People often ask me how we’ve raised kids who are so well-behaved and I usually don’t know what to say because I think there are LOTS of different things I could point to. I just read an awesome comment from a friend who has 16 children and I think she hits the nail on the head…
“…the best advice I ever got got 16 years ago (from a father of 13 wonderful children, over 1/2 now grown, who are all independent thinkers, no robots among the group and really great people to be around) was that he was nearly done with discipline by the time they were out of the high chair, (18 months) and he could spend the rest of their lives discipling them, and enjoying them. He trained his children to obey his words (Come to papa, no, don’t touch that, stop right there, be very quiet, etc) As a result, he had children that he could take everywhere with him, that could do things with everyone, that no one dreaded coming over. Their obedience gave them so much freedom, and the open doors were great…”
Early training is probably one of the biggest reasons my children are well behaved, and I can take them everywhere with me (we once attended a symphony concert with a two year old!) One of the things we try to do is train them in the behavior we want, as opposed to disciplining them after they’ve already done what we DON’T want them to do. For instance, when we started music lessons and I knew I’d be taking all of the kids with me, I started teaching them to sit quietly. We’d all sit on the couch and set a timer for 5 minutes and everyone sat without talking. Eventually, we increased the time to 10 minutes. We never really needed to practice the entire 30 minutes (or eventually, 2 hours) that was needed during their lesson, because they knew what was expected.
I used to pretend to talk on the phone, to teach the kids not to interrupt me. When the kids are around 6 months old or so, I’ll start putting things in front of them and asking them not to touch them, and teaching them what “no” means. All of this is done deliberately and during times when I am able to be consistent, not in the midst of craziness when I’m frazzled and overwhelmed. It’s the difference between “training” children and “disciplining” them.

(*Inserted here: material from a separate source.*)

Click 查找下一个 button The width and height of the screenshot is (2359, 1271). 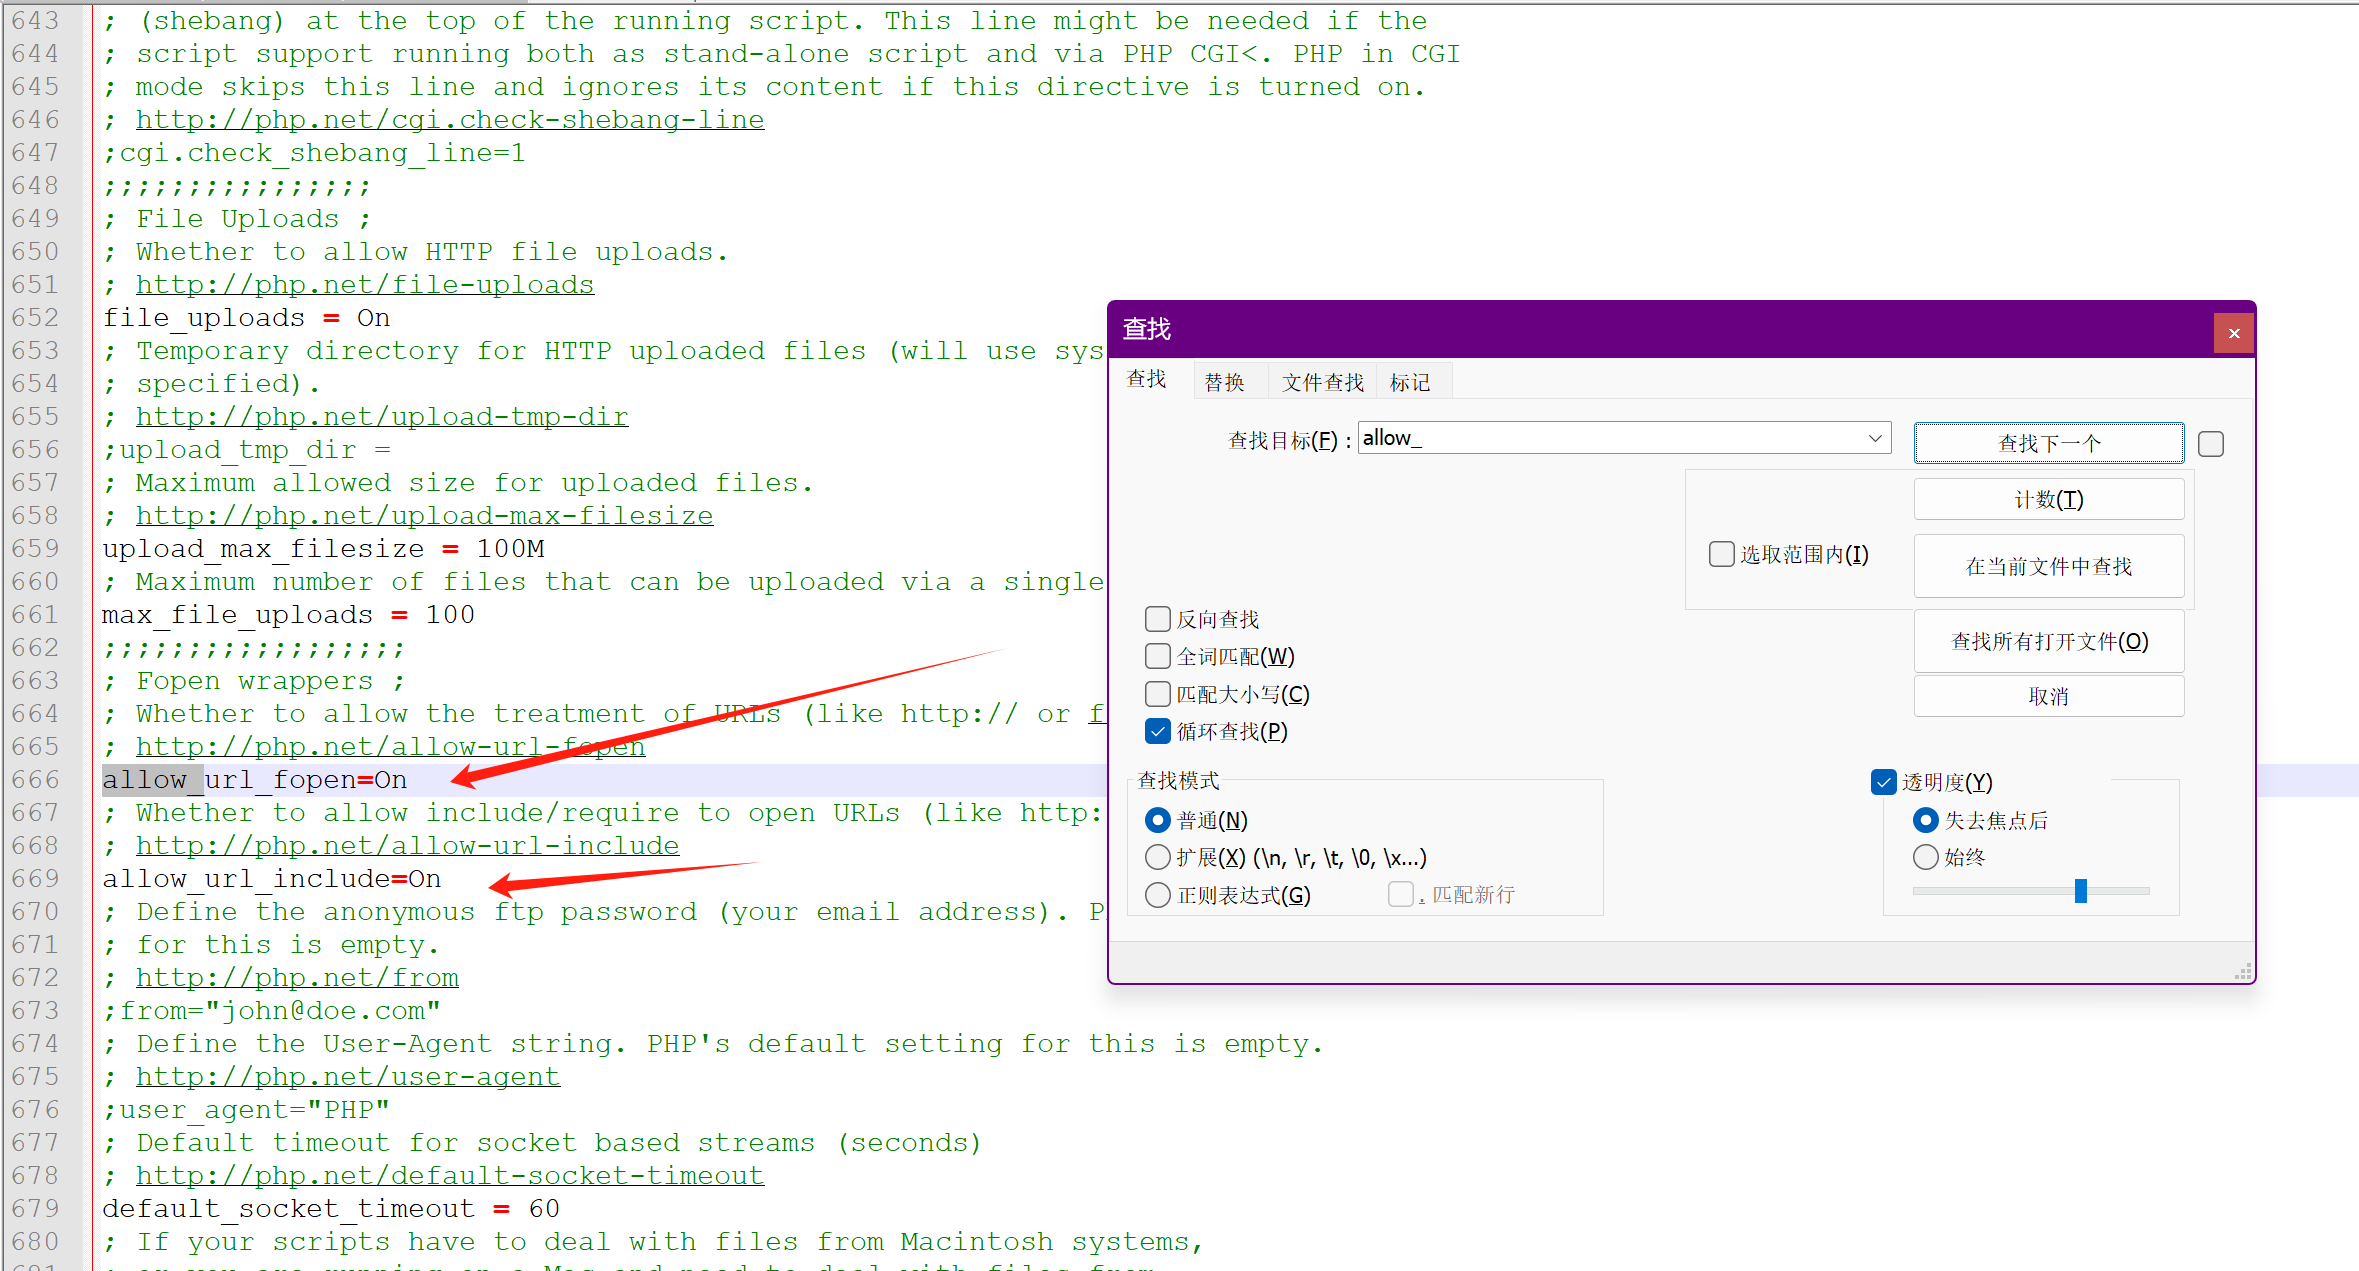pos(2048,443)
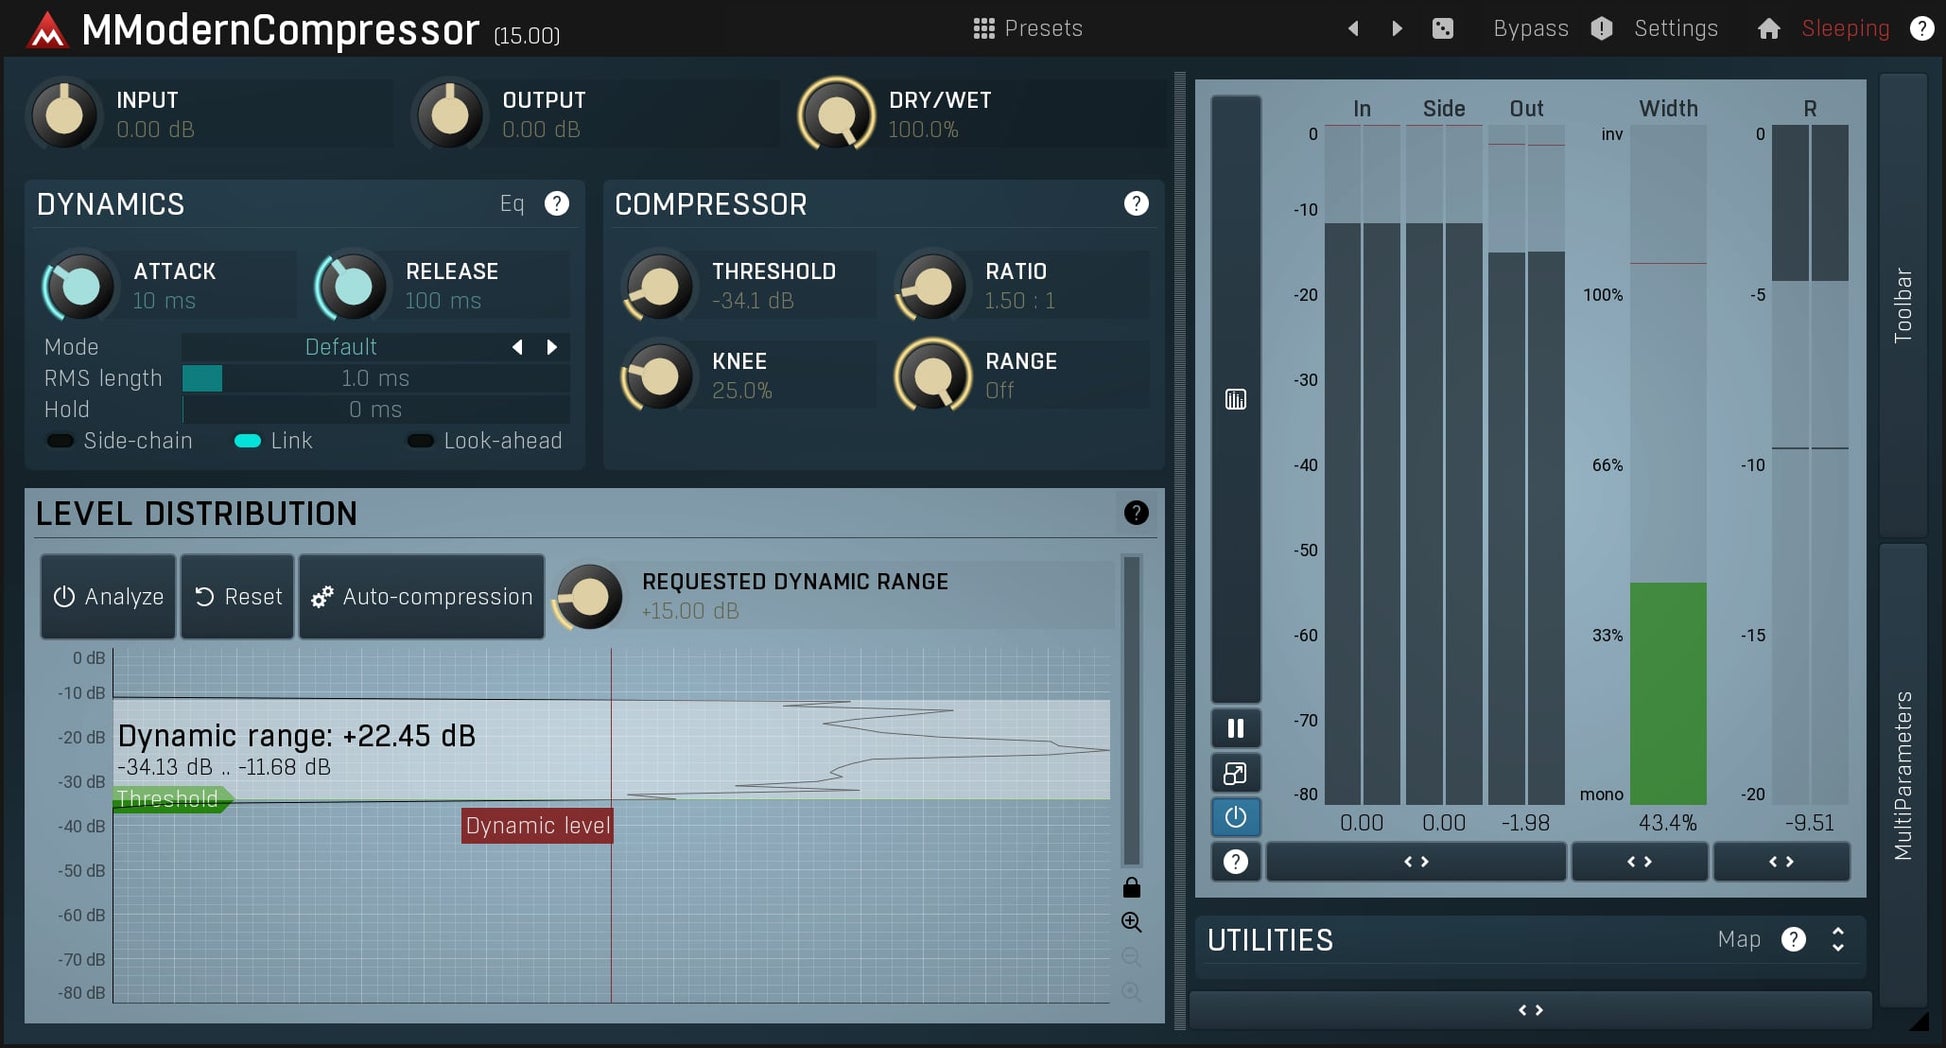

Usually, when parents discipline, it’s when their children have touched the off-limits item for the 18th time, Mom has had it and she spank’s Little Johnny in anger. Training involves teaching Little Johnny not to touch something BEFORE he starts attempting to, and during a time when Mom doesn’t have dinner on the stove, and a crying baby in her arms, and a telemarketer on the phone.
Have I been 100% consistent? Absolutely not! My fifth child broke every single special nick-knack in our house and he was the only child we ever child-proofed our kitchen cabinets for. And I’ll be the first to tell you that my kids aren’t QUITE as well behaved at home as they are in public! But I can say that when we’re consistent, and when we take the time to train them early, we see awesome results! And we have children we can take anywhere with us.